L’eau en Bretagne, comme partout, est polluée par des métabolites. Malgré des moyens considérables alloués par les collectivités locales et la Région, la persistance de ces résidus de pesticides risque de plomber encore longtemps la qualité de l’eau potable… Et les factures des consommateurs.
Été 2022. En pleine sécheresse, Gilles Hellard, le maire de Saint-Mayeux, dans les Côtes-d’Armor, est contraint de fermer le point de captage de sa commune de 500 habitants. Alors que le niveau d’eau du captage baisse, le taux de métabolites ESA-Metolachlore (un résidu de l’herbicide S-Metolachlore, utilisé pour les cultures de maïs), déjà proche du seuil autorisé par l’Agence nationale de sécurité sanitaire des aliments (Anses), grimpe en flèche. Pire: la dilution avec l’eau puisée dans une retenue voisine ne suffit plus à le faire baisser. Face à la pression d’une partie de la population, qui s’est constituée en collectif, la commune doit se fournir en eau auprès de la retenue d’eau voisine.
Dans toute la Bretagne, au même moment, la sécheresse impose la fermeture de points de captages d’eau potable comme celui de Saint-Mayeux. Partout, le taux de métabolites de S-metolachlore est en hausse et l’eau n’est plus considérée comme conforme. Et puis, soudainement, à la fin de l’été, miracle : l’Anses annonce relever le seuil autorisé de résidus de S-metolachlore de 0.1 µg/L à 0.9 µg/L. Du coup, la plupart des captages repassent dans le vert et sont rouverts. « L’Anses dit que l’eau est potable malgré les résidus de pesticides qu’on y trouve. C’est ridicule ! On parle de produits dangereux dont on ne connaît pas encore les conséquences sanitaires. Si on veut que les gens aient confiance, il faut zéro pesticide », plaide Thierry Burlot, président du comité de bassin de l’Agence de l’eau Loire-Bretagne.

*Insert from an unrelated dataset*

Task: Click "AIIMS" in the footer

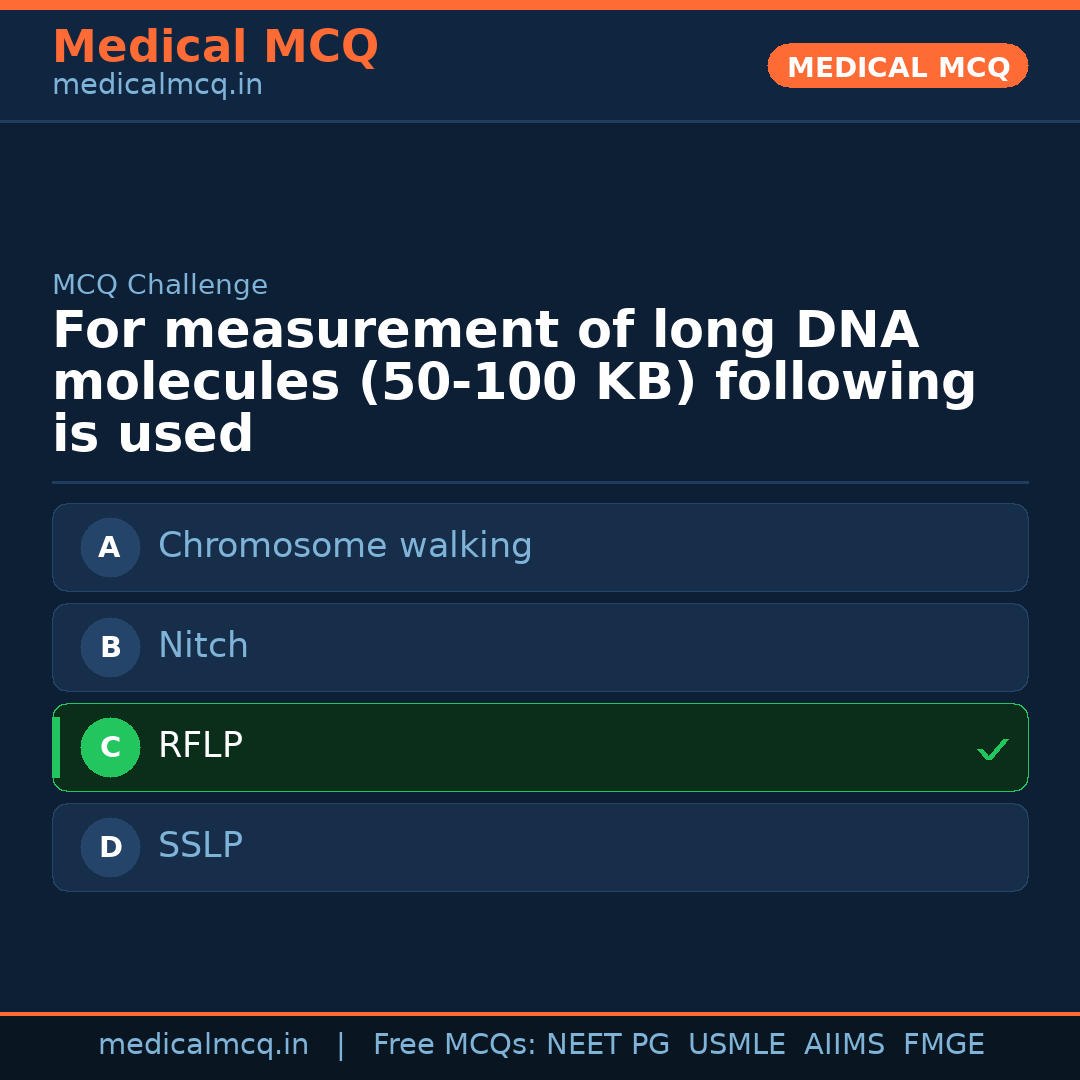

Des agriculteurs difficiles à convaincre
À la suite de cette décision de l’Anses – prise à partir des études de Syngenta, l’entreprise qui fabrique et commercialise le S-metolachlore – le point de captage de Saint-Mayeux rouvre aussi, sur décision du conseil municipal. Mais la tension cristallisée autour de la qualité de l’eau reste vive. Fin 2022, la municipalité décide de demander l’élargissement du périmètre de protection autour du point de captage. Jusqu’ici, il était constitué de 34 hectares, dont 15 en zone sensible, propriété de la commune. Le reste des parcelles, appartenant à plusieurs agriculteurs, est cultivé, l’usage de produits phytosanitaires y est autorisé.